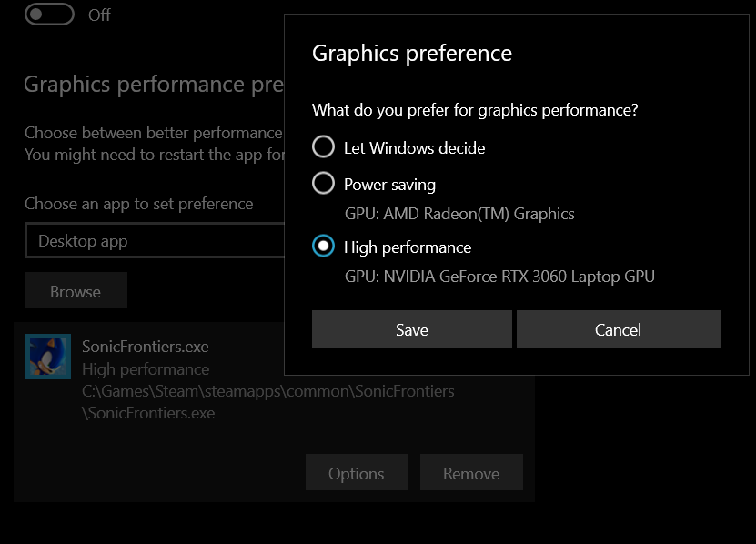Select the SonicFrontiers.exe file name
756x544 pixels.
point(146,347)
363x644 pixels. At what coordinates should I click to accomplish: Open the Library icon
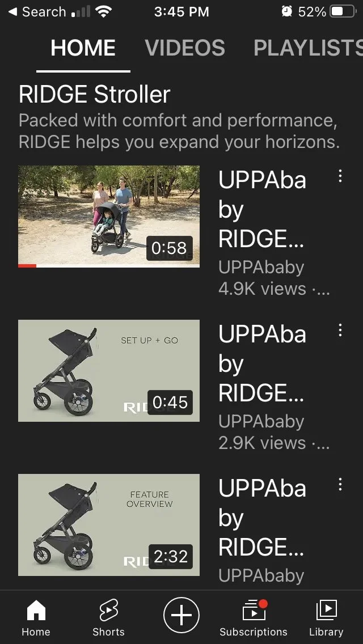tap(326, 610)
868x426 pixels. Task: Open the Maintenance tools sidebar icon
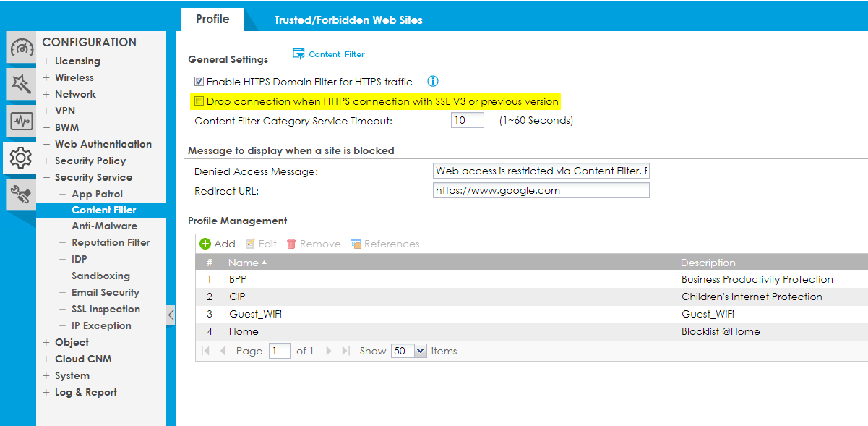coord(21,193)
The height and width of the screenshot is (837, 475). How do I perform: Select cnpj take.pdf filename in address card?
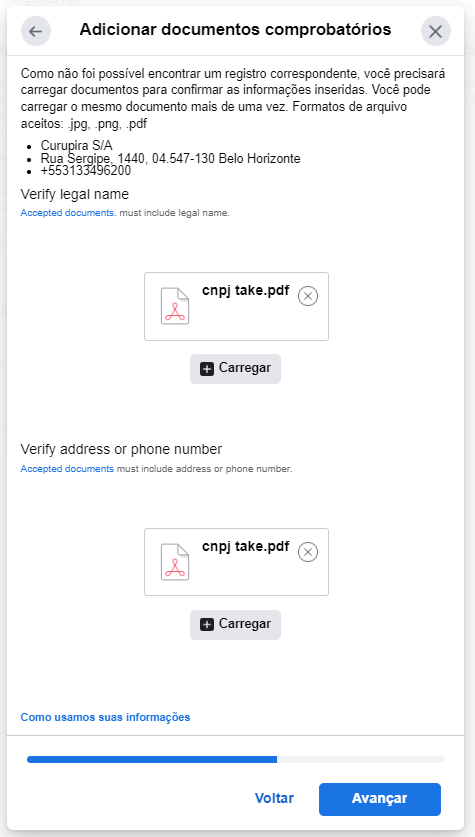(246, 547)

*-*-*

» **Required work**:
Write the lines out exactly, beginning at the line that holds "363x644 pixels. At" and stopping after the last line of the entries; include no pictures.

» **Your response**:
363x644 pixels. At what coordinates should I click to accomplish: Open the Library icon
tap(326, 610)
868x426 pixels. Task: Open the Maintenance tools sidebar icon
coord(21,193)
The height and width of the screenshot is (837, 475). How do I perform: Select cnpj take.pdf filename in address card?
(246, 547)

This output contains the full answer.